**GOAL OF THE EXERCISE**. Scan the records for "dimensions". Report each line that includes it.

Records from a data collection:
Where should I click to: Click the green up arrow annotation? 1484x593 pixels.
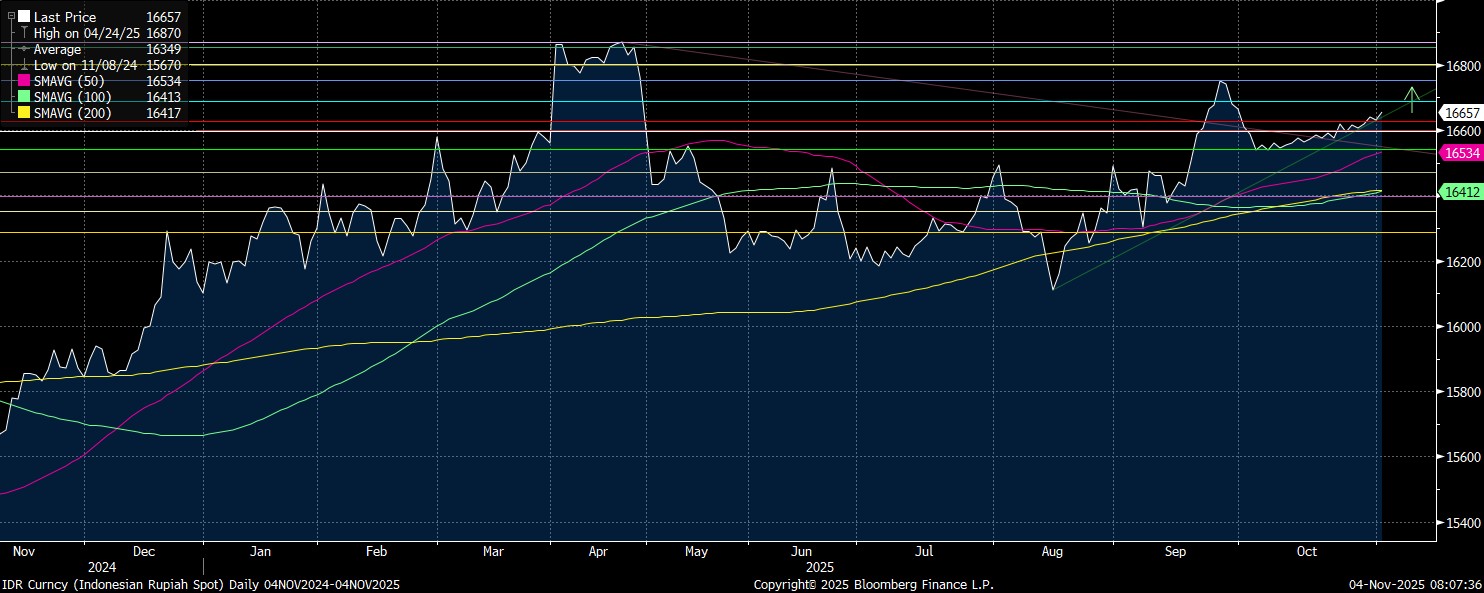(x=1411, y=99)
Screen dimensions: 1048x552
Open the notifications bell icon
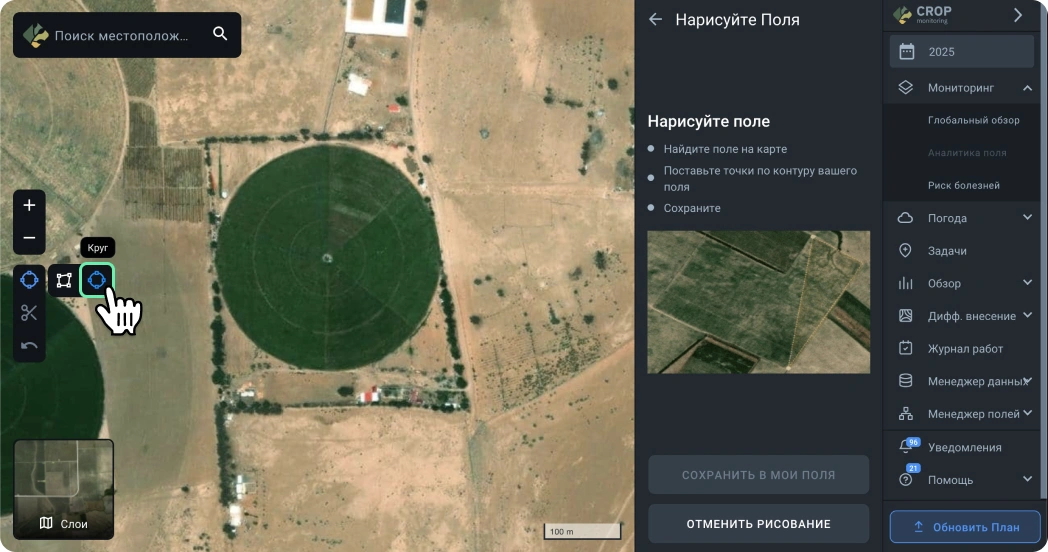907,447
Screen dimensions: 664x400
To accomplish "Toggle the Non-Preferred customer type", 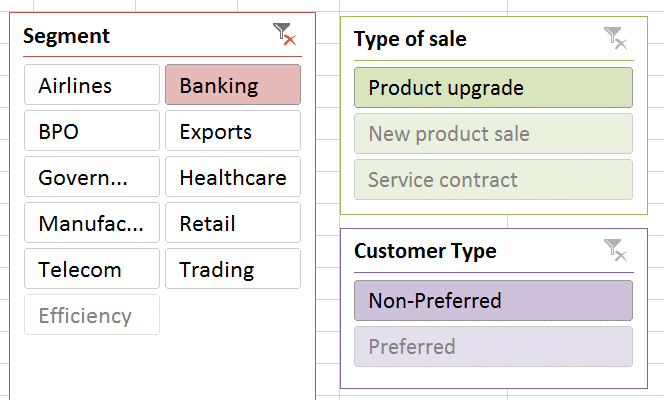I will pyautogui.click(x=494, y=300).
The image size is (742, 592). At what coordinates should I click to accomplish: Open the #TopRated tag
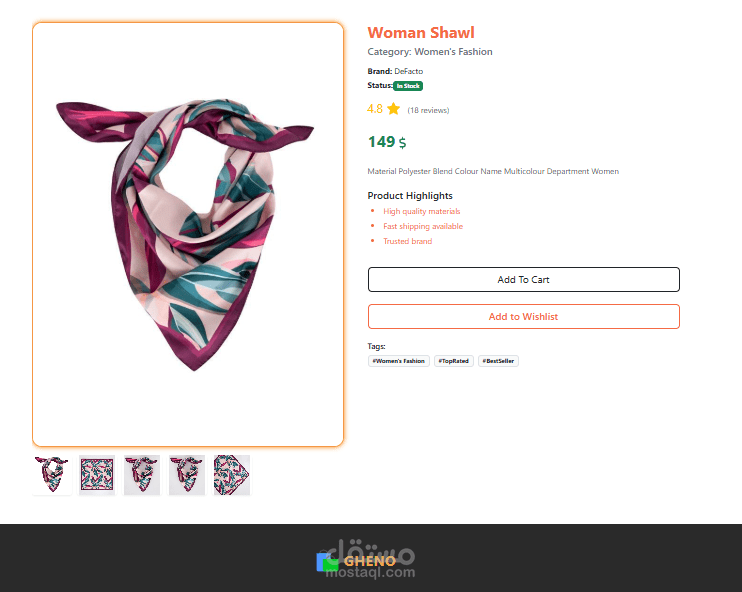453,361
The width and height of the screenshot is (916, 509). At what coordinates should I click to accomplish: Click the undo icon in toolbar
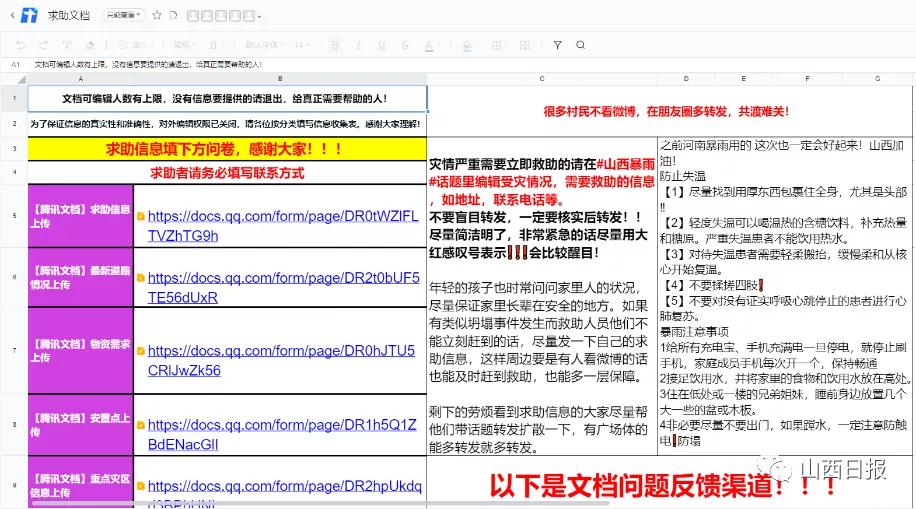tap(18, 45)
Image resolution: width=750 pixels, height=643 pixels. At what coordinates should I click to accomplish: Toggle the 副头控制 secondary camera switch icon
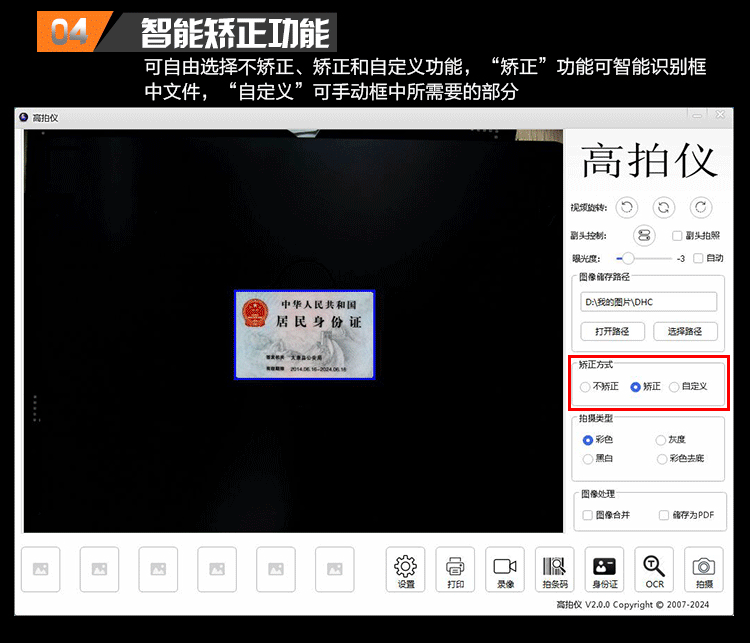(x=644, y=235)
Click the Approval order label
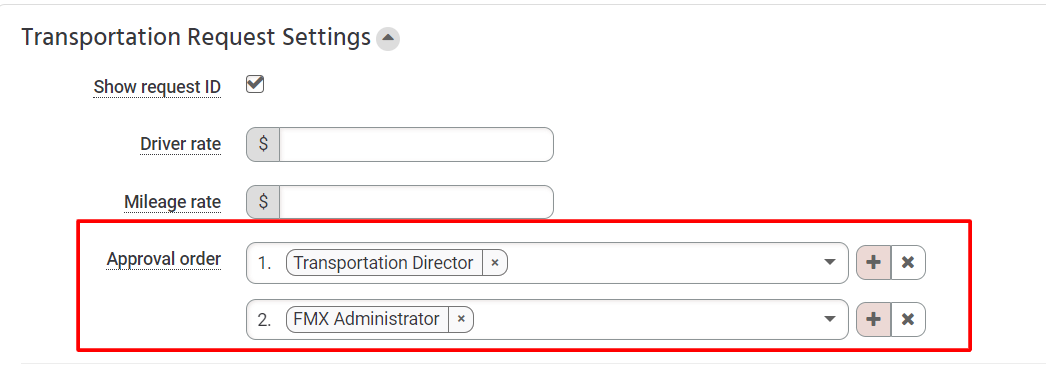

**OUTPUT FOR THIS EXERCISE**.
Screen dimensions: 1048x552
Screen dimensions: 664x400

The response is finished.